Understanding CAP Theorem

Introduction

The article explains the CAP Theorem in the distributed systems, the CAP theorem recommends that a system cannot have more than two of the three properties,

  1. Consistency
  2. Availability
  3. Partitioning

In the article, we will understand,

  • What CAP Theorem is?
  • Understanding each property in detail.

Let’s explore,

What is CAP Theorem

The CAP Theorem illustrates that a distributed system at the same time cannot be consistent, available, and partition tolerant. In distributed systems to improve performance the applications must rely on Horizontal Scaling, Horizontal scaling means adding more machines to the pool.

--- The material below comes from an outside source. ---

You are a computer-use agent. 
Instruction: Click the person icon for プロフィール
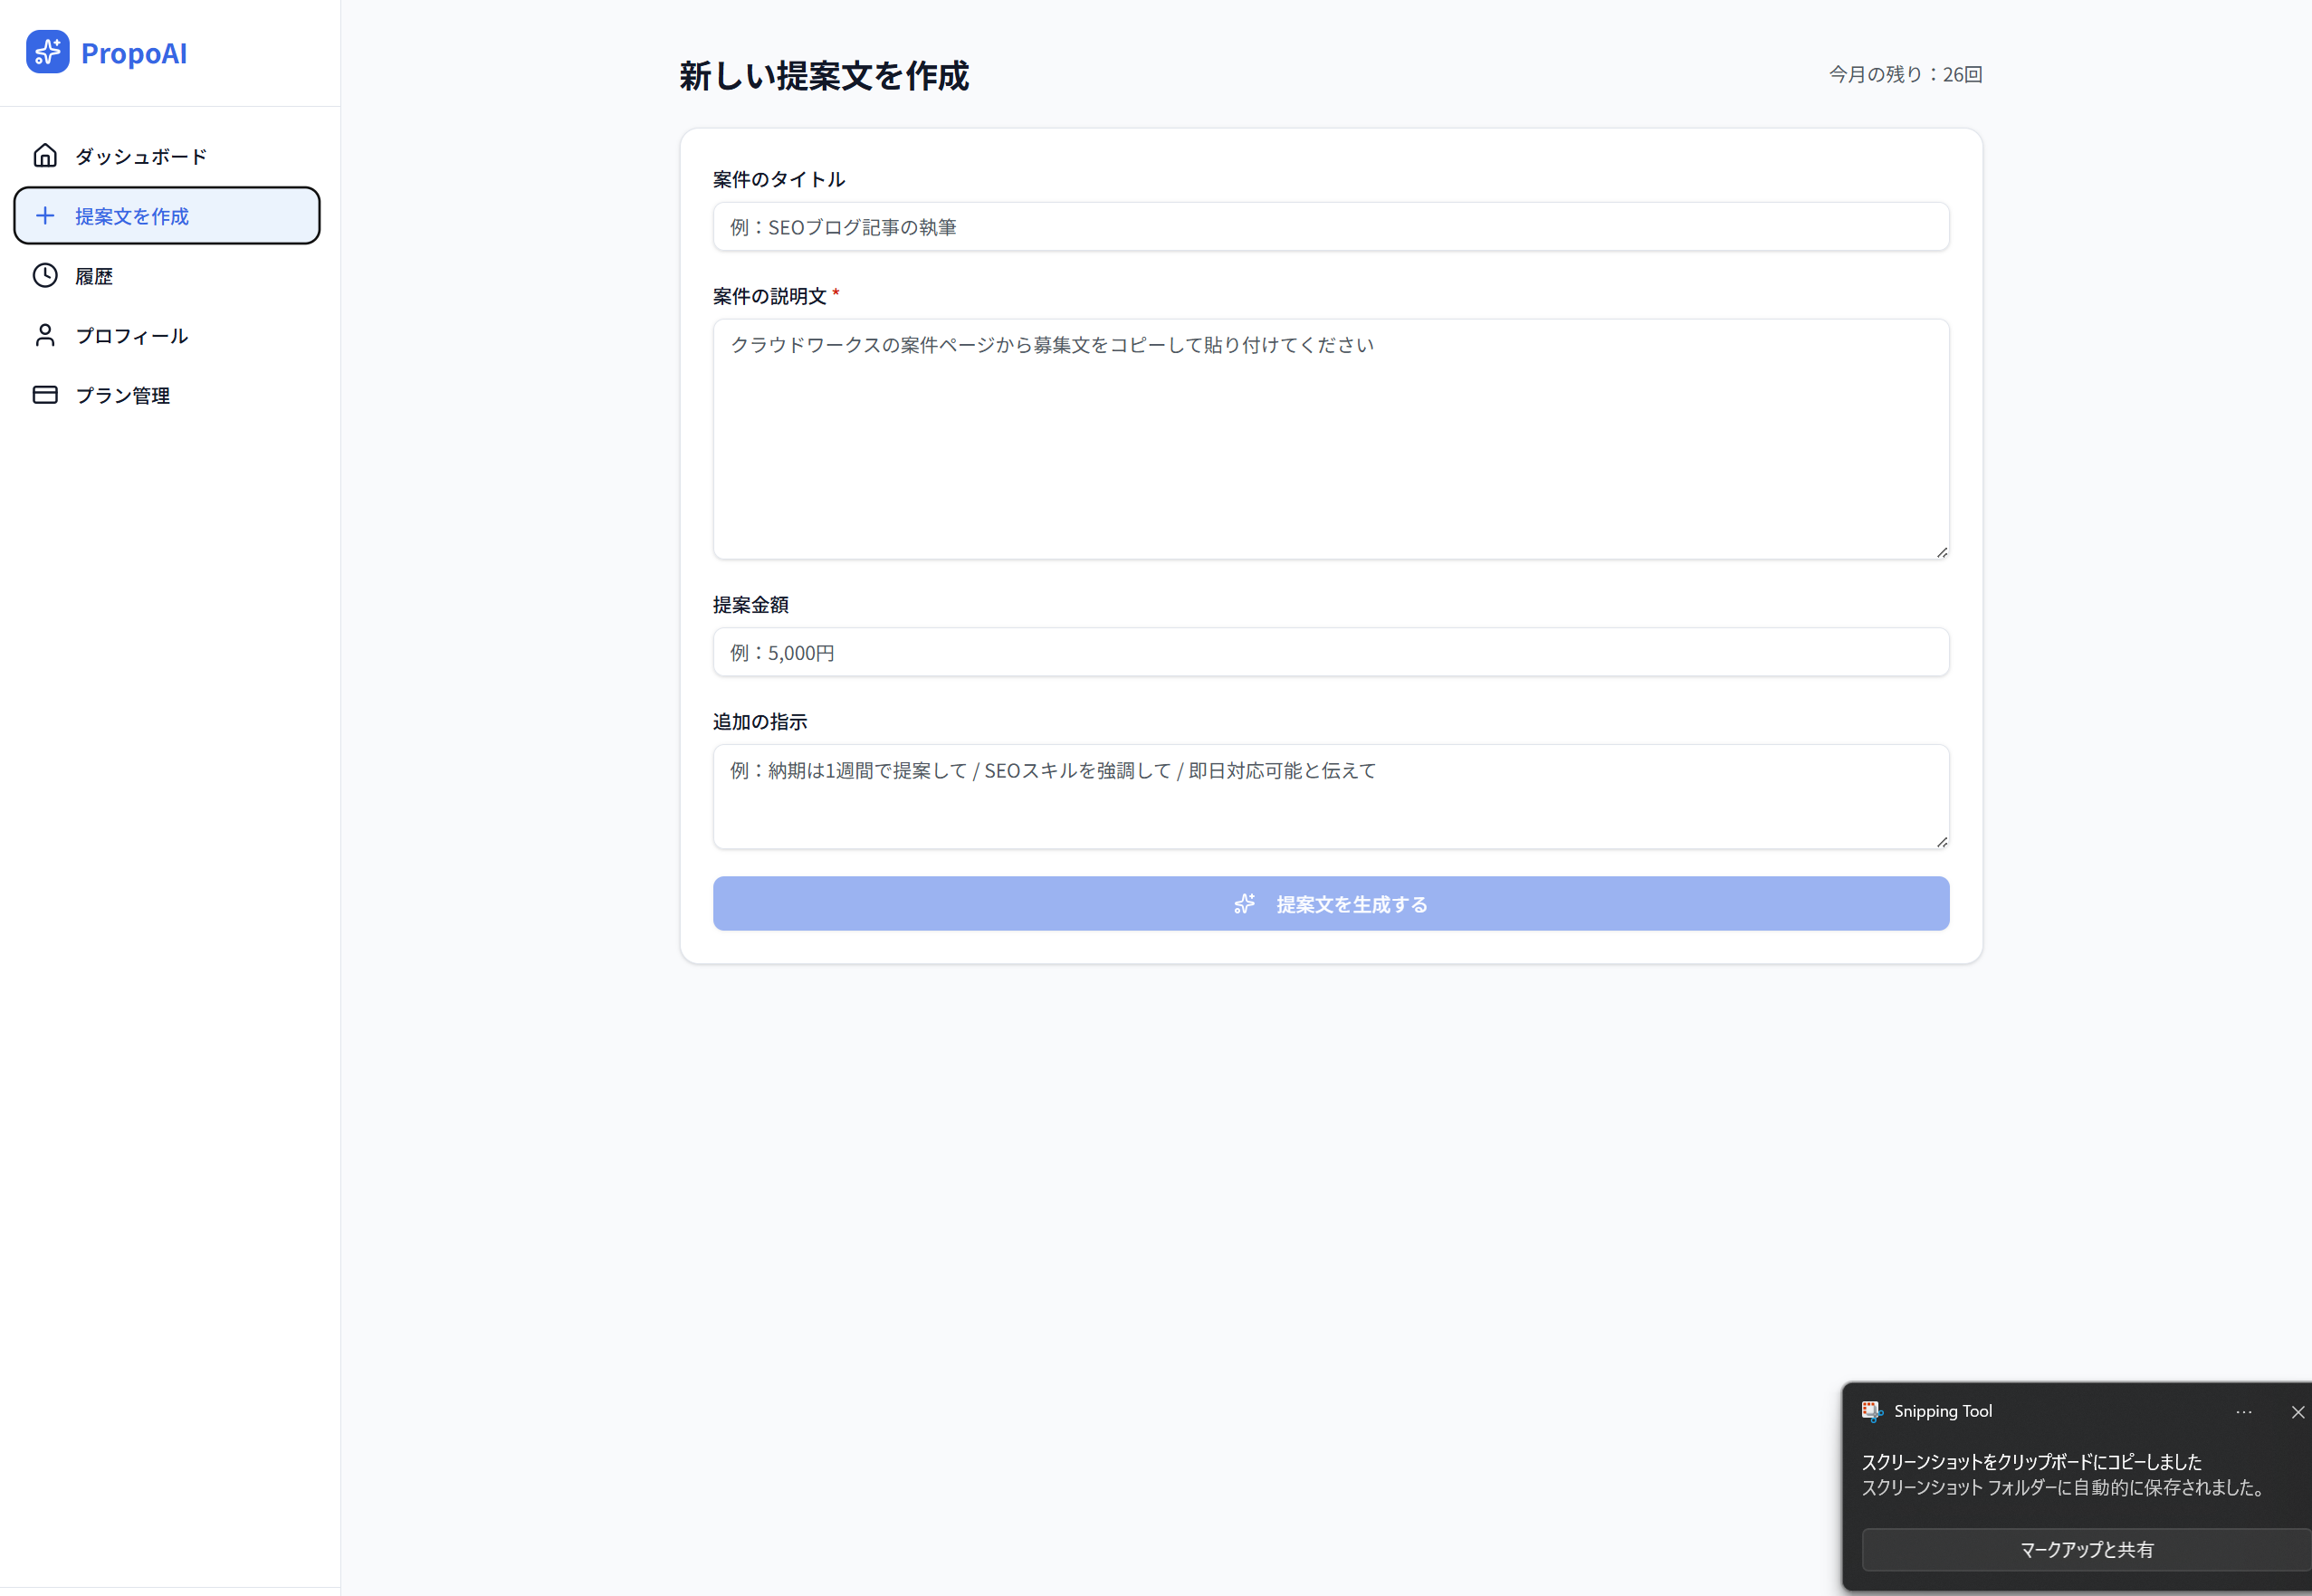pos(45,335)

A good example of Horizontal scaling is Cassandra, if today in the architecture we have 5 different Cassandra nodes, and the volume of the requests increases, to support the volume we can increase the number of nodes from 5 to 10 and we don’t get caught into resource deficit.

The performance benefit what Horizontal scaling provides comes at cost-complexity, it's expensive to increase the number of machines as compared to adding the number of resources.

Distributed systems come with a different set of problems and design considerations, as we can see in the Cassandra architecture diagram. Although we have increased the number of nodes, data will be distributed across the nodes and the modeling is different as the data will be pulled based on Partition keys, the architecture is always available as now there is no single point of failure. Achieving further auto-scaling is easy but achieving consistency in the same architecture can cause issues. That’s what CAP Theorem recommends having 2 out of 3 properties, let's explore these 3 properties in detail.

CAP

Consistency

Consistency means, all the nodes return the same data at the same time. Whenever a read operation is performed on a system that is consistent, the system will return the most recent write operation. In the above picture, node 4 receives the write operation at 4:01 and node 5 at 4:03, and when the read operation is received by Node 2 at the latest timestamp it returns the latest value.

Availability

In the diagram, Node 5 is down but other nodes are operational as normal. Availability comes by default with any purely distributed system in my opinion. It’s clear, Availability in a distributed system means that system will be up and running irrespective of the individual state of any node. The downside of this approach is, the system may or may not return the recent write but every request gets a response no matter what.

Partition Tolerance

Whenever a node receives a message or event, in that case, there will be sometimes taken for the data to get synched with other nodes in the system. Partition tolerance illustrates that system will continue to function in the case of a message/event being delayed or dropped by the nodes. Imagine a system handling Terabytes of data, in that case, Partition tolerance is more of a necessity, if any node is gone down in the system or the synching is delayed, eventually, it will be corrected but the System will continue to function.

Summary

Distributed systems naturally provide us the higher performance, lower latency, and almost 100% up-time, which happens because of Availability and Partition tolerance. When I say higher performance, it’s because of the querying based on Partitions, it’s fast to locate the partition and querying. CAP has been used by many NoSQL’s like Cassandra, MongoDB, it’s difficult to provide Scalability and ACID consistency all at the same time, although in my opinion Partitioning complements Availability.